南麓大橋についての文章を、「鳥海南麓の農地開拓は、酒田市」で始まり「ールの泥沢団地が造成された。」で終わる部分まで書き写してください。その際、「ウルグアイ・ラウンド」を「多角的貿易」に置き換えてください。

* **読解文**:
##############################
酒田市草津と泥沢を結ぶ南麓大橋は、1989年10月に始まった国営鳥海南麓農地開拓建設事業の一環として整備され、97年5月に開通した。長さ142メートル、幅9メートルのコンクリート橋(PC橋)。「第2号幹線道路」という路線名の農道になっていて、管理は現在、市に移管されている。
鳥海南麓の農地開拓は、酒田市と旧八幡、平田の両町、遊佐町の計6団地に及ぶ大規模な農地造成事業だった。98年3月までの9年で計85億円の事業費を投じ、ネギやカボチャ、赤カブ、レタス、山菜、花卉(かき)などを生産する農地延べ88ヘクタールを造成。併せて幹線道路6路線(延長9.8キロ)などが整備された。
当時、ウルグアイ・ラウンド農業交渉による農産物自由化圧力などもあり、コメ生産を取り巻く社会環境は大きく変化。農家は規模拡大による経営安定化や、水稲主体の経営から畑作を取り入れた複合経営への転換などを求められていた。鳥海南麓の開拓もそうした情勢に対応したもので、日向川左岸には10.3ヘクタールの泥沢団地が造成された。
泥沢団地の農産物を運ぶため架けられた南麓大橋は、日向川左岸の泥沢集落の住民生活にも欠かせない橋になった。近くに住む小松章さん(84)は「橋が完成するまでは山際の細い道を通り、下流の赤剥(あかはげ)や新出(しんで)まで出なければ対岸に渡れなかった」と振り返る。「今は病院に通ったり、市街地に出る時も全部この橋を渡る。便利になった」。そう語り、頼もしげに橋を見詰めた。
##############################
* **データ内容**:
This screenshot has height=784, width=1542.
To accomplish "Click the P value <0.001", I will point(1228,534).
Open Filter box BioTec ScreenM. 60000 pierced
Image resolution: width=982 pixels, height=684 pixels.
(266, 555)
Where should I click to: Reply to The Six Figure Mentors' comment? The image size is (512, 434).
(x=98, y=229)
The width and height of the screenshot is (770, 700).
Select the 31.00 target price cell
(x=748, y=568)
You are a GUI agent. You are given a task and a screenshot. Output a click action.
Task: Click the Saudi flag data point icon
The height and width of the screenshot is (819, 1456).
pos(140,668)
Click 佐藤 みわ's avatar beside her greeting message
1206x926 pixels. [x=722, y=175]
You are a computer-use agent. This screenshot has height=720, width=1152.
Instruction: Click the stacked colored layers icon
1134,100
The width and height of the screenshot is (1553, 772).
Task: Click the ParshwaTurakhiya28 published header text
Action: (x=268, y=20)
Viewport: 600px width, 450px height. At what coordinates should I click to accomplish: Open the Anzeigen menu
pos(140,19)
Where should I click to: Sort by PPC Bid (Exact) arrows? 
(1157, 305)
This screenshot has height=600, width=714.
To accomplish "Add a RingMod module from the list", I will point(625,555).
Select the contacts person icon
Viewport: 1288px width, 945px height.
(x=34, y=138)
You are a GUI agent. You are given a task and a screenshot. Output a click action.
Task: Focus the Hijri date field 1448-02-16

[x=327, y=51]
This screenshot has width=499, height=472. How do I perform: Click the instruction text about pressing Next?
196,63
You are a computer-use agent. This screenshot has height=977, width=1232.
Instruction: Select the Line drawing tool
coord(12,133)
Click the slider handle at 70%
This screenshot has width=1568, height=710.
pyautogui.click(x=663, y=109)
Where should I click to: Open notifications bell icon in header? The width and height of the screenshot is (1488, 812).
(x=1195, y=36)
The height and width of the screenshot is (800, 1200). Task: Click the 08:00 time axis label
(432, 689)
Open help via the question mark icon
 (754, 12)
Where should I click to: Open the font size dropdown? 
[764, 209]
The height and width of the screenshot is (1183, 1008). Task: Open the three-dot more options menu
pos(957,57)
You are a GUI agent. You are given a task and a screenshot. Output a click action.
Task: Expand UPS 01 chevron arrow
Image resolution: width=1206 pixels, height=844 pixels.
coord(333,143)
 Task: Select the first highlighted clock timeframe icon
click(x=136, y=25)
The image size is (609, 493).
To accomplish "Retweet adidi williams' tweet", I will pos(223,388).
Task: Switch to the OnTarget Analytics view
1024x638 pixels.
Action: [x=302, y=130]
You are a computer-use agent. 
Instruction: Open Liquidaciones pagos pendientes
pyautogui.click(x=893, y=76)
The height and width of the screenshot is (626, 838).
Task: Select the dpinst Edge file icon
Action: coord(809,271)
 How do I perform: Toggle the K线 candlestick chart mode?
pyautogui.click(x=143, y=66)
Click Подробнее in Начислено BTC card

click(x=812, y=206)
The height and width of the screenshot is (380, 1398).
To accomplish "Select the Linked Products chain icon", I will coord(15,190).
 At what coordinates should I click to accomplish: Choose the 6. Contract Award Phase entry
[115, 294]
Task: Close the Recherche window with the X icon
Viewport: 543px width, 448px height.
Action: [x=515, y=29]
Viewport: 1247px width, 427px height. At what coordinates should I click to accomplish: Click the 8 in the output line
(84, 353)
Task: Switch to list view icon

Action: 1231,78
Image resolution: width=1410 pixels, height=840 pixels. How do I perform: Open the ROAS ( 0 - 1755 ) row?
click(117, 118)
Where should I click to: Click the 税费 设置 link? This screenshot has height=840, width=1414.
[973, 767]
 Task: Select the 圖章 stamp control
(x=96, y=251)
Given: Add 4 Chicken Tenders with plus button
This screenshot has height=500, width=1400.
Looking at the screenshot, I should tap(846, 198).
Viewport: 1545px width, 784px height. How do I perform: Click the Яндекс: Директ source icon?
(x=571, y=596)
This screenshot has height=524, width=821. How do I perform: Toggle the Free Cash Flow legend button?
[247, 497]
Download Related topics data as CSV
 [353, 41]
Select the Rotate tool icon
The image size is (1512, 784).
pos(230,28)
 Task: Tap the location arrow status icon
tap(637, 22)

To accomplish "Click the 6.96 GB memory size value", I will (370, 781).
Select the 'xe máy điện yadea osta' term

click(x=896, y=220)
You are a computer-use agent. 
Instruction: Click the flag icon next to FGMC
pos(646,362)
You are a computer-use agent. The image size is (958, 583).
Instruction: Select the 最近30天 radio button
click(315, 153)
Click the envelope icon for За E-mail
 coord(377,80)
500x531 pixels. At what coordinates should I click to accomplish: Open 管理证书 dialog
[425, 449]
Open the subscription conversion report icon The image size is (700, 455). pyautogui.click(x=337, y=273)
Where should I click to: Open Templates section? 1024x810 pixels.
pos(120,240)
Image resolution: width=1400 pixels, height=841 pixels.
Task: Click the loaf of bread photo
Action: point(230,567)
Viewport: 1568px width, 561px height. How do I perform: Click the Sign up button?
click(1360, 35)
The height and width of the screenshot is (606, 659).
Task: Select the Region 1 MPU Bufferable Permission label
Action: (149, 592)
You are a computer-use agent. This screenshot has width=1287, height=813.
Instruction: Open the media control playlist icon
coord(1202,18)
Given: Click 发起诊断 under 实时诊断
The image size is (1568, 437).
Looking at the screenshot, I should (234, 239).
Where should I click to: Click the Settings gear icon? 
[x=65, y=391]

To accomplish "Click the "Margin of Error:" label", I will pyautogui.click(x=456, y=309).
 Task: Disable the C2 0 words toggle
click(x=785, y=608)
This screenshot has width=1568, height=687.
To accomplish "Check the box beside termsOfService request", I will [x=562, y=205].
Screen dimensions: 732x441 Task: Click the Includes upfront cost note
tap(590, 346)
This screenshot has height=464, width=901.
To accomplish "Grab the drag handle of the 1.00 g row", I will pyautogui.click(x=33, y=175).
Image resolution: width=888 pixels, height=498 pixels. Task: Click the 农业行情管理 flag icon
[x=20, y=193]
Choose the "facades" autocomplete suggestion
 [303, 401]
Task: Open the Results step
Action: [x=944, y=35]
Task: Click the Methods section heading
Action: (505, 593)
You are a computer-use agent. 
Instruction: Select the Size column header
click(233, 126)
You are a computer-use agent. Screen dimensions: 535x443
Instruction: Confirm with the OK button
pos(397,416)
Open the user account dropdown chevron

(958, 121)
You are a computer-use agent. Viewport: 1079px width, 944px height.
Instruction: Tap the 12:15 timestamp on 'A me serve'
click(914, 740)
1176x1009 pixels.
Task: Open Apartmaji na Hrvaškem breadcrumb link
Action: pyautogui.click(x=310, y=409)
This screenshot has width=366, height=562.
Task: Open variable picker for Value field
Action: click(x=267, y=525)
##############################
* **解答欄**:
鳥海南麓の農地開拓は、酒田市と旧八幡、平田の両町、遊佐町の計6団地に及ぶ大規模な農地造成事業だった。98年3月までの9年で計85億円の事業費を投じ、ネギやカボチャ、赤カブ、レタス、山菜、花卉(かき)などを生産する農地延べ88ヘクタールを造成。併せて幹線道路6路線(延長9.8キロ)などが整備された。
当時、多角的貿易農業交渉による農産物自由化圧力などもあり、コメ生産を取り巻く社会環境は大きく変化。農家は規模拡大による経営安定化や、水稲主体の経営から畑作を取り入れた複合経営への転換などを求められていた。鳥海南麓の開拓もそうした情勢に対応したもので、日向川左岸には10.3ヘクタールの泥沢団地が造成された。